Reacting to De Klerk’s death, Cajee said they were passing condolences to his family but in the same breath their thoughts went to the families of the Cradock Four, the young boys who were killed in Transkei in the ’90s when De Klerk approved the raid by the Defence Force that killed innocent children.

“We wanted De Klerk to ask for forgiveness, to take responsibility for his and the apartheid regime’s actions for decades, and this was not forthcoming. What is more painful is that earlier this year his foundation issued a press release where they called upon the National Prosecuting Authority not to proceed with the re-investigation and prosecution of TRC matters.

“Most importantly, De Klerk referred to a secret settlement between the Nationalist Party and the liberation movement and on that particular basis he argued that (the apartheid regime and NP) are not to be prosecuted. That is why I wrote a letter to President Cyril Ramaphosa to respond to those allegations. Ramaphosa must make that secret settlement document available to let the country know who signed the document and on what basis did De Klerk make those allegations,” said Cajee.

He said all that victims wanted was to ask for an apology.

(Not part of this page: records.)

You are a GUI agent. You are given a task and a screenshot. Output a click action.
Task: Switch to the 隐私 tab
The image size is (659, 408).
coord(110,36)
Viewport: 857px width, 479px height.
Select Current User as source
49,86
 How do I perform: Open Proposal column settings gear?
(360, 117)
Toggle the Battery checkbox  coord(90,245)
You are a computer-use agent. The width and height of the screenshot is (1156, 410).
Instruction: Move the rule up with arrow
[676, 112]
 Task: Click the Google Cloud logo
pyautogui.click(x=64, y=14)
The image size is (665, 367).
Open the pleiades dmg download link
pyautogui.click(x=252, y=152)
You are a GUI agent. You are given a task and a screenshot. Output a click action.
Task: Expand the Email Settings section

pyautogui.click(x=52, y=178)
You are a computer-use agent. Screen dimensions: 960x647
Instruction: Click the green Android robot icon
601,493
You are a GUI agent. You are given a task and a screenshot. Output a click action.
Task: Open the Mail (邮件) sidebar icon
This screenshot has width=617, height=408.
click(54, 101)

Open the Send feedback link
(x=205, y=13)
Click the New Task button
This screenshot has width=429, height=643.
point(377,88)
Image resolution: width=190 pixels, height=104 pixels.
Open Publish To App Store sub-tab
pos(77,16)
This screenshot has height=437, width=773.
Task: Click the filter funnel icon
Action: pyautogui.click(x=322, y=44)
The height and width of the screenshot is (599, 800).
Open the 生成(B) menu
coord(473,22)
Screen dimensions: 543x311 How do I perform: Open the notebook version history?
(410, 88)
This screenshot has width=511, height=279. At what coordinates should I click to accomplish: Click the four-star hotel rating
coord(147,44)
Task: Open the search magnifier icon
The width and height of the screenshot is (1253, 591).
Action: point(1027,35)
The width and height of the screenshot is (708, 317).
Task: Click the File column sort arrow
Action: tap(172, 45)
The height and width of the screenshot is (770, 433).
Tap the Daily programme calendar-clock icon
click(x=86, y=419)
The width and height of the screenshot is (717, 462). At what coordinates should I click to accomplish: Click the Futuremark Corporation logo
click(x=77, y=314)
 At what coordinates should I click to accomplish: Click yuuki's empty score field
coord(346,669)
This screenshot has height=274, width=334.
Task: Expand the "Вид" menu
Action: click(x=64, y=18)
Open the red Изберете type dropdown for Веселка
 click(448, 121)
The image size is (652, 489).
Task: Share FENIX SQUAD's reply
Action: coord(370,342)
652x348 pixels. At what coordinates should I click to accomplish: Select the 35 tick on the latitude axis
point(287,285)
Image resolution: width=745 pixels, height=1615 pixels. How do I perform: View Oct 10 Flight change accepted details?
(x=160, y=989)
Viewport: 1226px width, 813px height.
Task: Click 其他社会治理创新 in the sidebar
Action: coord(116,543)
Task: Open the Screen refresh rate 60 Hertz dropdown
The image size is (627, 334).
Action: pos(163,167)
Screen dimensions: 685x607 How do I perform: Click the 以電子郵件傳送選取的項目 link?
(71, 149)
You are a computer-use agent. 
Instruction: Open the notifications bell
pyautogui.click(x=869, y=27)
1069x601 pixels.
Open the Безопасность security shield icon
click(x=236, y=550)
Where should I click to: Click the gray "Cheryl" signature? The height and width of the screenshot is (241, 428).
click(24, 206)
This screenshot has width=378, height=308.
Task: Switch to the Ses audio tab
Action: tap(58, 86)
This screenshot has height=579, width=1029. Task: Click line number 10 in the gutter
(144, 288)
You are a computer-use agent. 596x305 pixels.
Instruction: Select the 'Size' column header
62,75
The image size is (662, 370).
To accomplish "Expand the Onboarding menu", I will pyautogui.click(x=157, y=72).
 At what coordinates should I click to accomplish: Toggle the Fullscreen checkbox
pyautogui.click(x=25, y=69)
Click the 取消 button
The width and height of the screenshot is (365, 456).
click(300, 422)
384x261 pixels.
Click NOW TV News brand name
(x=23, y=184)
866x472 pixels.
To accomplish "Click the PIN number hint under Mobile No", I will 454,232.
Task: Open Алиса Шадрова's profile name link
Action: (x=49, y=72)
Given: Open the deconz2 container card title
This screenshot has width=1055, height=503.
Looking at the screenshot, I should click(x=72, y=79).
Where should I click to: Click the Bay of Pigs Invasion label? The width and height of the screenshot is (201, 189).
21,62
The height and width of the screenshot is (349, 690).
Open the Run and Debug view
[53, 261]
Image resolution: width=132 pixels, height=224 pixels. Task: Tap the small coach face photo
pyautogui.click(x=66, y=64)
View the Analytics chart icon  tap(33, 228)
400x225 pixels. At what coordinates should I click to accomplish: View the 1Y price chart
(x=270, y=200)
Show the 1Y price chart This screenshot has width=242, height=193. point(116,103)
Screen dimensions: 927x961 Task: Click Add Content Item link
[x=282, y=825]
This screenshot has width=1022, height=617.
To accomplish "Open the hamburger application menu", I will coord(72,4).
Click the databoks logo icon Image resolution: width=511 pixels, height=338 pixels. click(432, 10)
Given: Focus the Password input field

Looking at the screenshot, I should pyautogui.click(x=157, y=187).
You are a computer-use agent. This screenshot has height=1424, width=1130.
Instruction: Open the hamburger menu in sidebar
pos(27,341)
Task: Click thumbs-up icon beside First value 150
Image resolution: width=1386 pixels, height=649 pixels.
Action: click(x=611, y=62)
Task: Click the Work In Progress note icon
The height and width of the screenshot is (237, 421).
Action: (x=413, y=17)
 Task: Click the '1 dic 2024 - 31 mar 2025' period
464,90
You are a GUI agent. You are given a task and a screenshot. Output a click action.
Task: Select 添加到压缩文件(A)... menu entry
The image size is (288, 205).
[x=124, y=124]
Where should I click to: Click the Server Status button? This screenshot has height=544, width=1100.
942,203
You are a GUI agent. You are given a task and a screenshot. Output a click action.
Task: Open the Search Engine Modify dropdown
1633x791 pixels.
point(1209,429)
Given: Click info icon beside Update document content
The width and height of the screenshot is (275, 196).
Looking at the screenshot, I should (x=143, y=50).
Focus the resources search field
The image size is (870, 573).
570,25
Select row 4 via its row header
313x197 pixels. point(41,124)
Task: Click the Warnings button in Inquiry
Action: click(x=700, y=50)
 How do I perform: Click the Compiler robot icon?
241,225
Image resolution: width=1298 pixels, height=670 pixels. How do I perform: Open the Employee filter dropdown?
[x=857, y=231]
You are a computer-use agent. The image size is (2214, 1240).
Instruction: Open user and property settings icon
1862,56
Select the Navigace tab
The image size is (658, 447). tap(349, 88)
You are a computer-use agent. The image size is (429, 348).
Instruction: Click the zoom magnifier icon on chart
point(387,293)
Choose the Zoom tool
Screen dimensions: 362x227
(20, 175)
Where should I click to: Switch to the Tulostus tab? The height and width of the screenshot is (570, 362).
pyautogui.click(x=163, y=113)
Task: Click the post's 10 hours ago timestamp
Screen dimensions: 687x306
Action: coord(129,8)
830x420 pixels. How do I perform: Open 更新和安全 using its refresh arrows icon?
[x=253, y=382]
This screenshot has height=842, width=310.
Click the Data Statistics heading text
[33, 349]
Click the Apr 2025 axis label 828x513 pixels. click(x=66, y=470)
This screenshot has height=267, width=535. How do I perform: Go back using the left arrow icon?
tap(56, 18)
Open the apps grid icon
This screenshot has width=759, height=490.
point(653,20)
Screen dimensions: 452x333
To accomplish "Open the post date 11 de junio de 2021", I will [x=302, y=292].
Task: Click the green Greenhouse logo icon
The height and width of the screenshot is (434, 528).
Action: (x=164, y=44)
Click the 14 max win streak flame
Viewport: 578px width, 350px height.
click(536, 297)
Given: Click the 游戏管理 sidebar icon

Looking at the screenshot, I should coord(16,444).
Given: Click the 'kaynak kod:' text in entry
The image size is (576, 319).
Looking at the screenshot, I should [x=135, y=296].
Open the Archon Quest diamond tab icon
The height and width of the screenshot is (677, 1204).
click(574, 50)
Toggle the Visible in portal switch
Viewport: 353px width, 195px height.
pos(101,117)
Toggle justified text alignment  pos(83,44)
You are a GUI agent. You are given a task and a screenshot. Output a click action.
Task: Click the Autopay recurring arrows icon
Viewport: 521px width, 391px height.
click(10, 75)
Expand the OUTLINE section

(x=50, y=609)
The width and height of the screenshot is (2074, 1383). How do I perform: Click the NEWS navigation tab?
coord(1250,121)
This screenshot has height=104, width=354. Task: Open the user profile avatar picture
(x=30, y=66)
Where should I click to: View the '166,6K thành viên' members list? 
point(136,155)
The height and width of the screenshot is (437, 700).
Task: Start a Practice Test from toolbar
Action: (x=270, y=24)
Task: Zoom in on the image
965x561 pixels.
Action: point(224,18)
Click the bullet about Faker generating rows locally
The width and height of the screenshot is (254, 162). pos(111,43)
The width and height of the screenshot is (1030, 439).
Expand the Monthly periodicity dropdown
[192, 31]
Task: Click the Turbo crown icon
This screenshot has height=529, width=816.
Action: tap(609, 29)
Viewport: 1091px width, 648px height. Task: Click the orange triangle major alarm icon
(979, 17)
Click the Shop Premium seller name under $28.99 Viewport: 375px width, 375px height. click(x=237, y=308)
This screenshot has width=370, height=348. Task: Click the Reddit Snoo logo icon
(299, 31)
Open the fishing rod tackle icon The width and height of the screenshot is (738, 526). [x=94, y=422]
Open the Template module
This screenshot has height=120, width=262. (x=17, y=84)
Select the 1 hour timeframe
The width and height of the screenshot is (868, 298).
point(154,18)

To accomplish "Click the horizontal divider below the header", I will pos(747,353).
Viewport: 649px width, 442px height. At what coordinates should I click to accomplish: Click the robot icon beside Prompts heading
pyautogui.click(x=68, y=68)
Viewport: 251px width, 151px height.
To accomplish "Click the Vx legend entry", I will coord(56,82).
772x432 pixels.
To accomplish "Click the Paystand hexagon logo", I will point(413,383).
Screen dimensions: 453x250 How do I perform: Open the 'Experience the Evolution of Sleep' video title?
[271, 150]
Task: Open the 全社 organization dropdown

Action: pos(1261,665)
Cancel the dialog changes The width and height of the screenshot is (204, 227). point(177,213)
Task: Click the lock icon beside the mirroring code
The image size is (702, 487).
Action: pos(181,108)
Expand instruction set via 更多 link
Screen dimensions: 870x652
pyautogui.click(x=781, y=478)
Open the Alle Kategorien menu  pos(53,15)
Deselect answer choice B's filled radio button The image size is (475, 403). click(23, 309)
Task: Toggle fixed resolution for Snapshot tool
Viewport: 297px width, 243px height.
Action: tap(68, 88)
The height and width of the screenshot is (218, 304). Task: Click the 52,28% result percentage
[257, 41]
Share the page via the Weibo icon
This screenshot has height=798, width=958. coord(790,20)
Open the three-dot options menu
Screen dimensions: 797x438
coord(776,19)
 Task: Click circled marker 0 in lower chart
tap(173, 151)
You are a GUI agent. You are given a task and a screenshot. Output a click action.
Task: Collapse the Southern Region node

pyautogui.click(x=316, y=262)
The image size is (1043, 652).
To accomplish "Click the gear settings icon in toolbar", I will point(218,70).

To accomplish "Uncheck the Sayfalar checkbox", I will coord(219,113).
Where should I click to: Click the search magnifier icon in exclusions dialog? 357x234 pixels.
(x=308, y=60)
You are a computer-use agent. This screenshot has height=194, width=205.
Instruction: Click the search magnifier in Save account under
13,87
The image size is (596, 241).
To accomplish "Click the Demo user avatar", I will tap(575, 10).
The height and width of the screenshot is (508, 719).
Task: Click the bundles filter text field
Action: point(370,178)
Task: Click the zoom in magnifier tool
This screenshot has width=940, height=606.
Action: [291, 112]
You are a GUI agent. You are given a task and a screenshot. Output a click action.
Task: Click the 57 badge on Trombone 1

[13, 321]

“The challenge we face as apartheid victims is who do we forgive? Because apartheid perpertrators don’t ask for forgiveness. Like late former apartheid policeman João Rodrigues, he refused to apologise, refused to take responsibility, he continued with his life and took the truth to his grave, and this is the reality we face, and we are asked to continue moving forward in this country and continue the principle of reconciliation. Who do we reconcile with when an apartheid leader had ample time to apologise but failed to do so?” asked Cajee.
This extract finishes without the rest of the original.